The eurozone periphery is re-emerging as a headache. The European Central Bank hasn’t made a move yet, but investors have already priced in zero interest rates and gradual increases to combat inflation. Although rising revenue has been a mainstream trend throughout 2022, it has played a special role in recent weeks. No reference escapes this trend, but it is the southern European countries that are once again focusing on punishing investors.
Risk premiums, which made headlines in the debt crisis a decade ago, are back in the spotlight.

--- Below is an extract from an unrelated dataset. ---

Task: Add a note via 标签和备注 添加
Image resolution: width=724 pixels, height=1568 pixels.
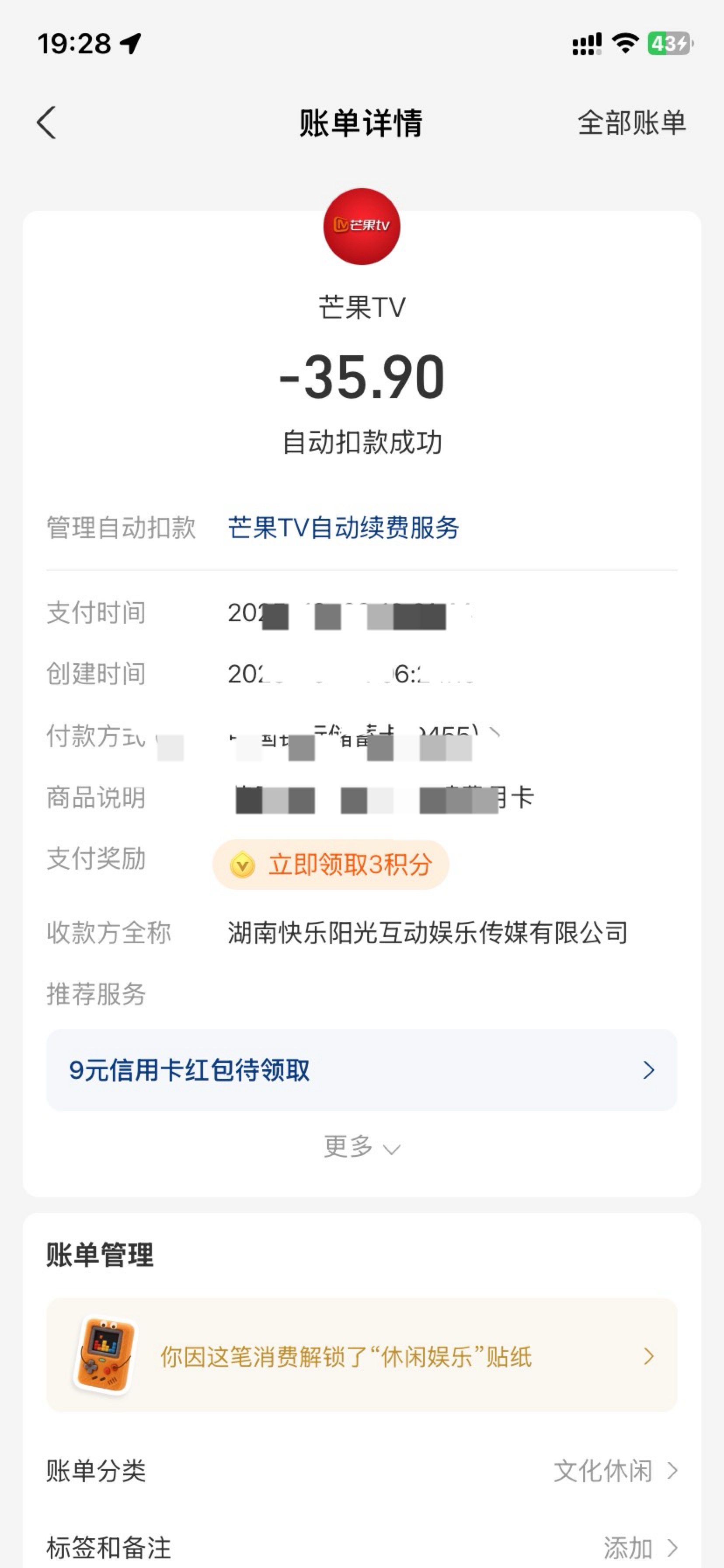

Last week, the spread between German and Italian bonds due in 2032 widened by 12 basis points and reached 225, a move that Spain, Portugal and Greece do not escape with risk premiums at 126, 128 and 288 points, respectively. . These levels are starting to make you dizzy, but they are still far from the levels recorded in March 2020. Before the European Central Bank launched the Anti-Pandemic Purchase Program (PEPP), country risks in Italy, Spain and Portugal were between 278 and 146 basis points.
The difficulty that the European Central Bank faces in implementing its new monetary strategy is the dispersion of interest rates among the various countries in the region. The European Central Bank will have to adjust its strategy to reduce financial retail risks,” says Philip Wachter, head of economic research at Ostrum AM. Controlling inflation and preventing the withdrawal of stimulus from reviving past ghosts are the two big challenges that Christine Lagarde will face in the coming months. The monetary institution in giving details but reiterated the commitment to avoid fragmentation.
ING Research points to reinvesting the PEPP portfolio as a first line of defense, a strategy that will run until at least 2024. Although net purchases ended in July, experts say the reinvestment remains a sign of permanence that has been necessary in a period when less favorable references are expected to suffer more stress. Fundamentals, which were overtaken in periods of quantitative easing, are now the main guarantee for investors. Economic imbalances, such as huge debts and high deficits, threaten to put financial recovery and sustainability to the test.
Although nerves have drawn investors in recent days, ratings agency Moody’s has tried, with little success, to allay concerns. The company notes that as long as countries maintain investor confidence and the European Central Bank does not have to raise interest rates quickly, it will take time for the rate hike to affect funding costs increase. Moody’s explains that in recent years countries have done their part to protect themselves from rising interest rates and have taken advantage of good financial conditions for long-term borrowing. The goal is nothing more than to extend the maturities of the debt. Spain is the best example of this trend. The average life of a debt portfolio is 8.2 years. They noted from the agency that “healthy economic growth in nominal terms should also ensure continued deleveraging.”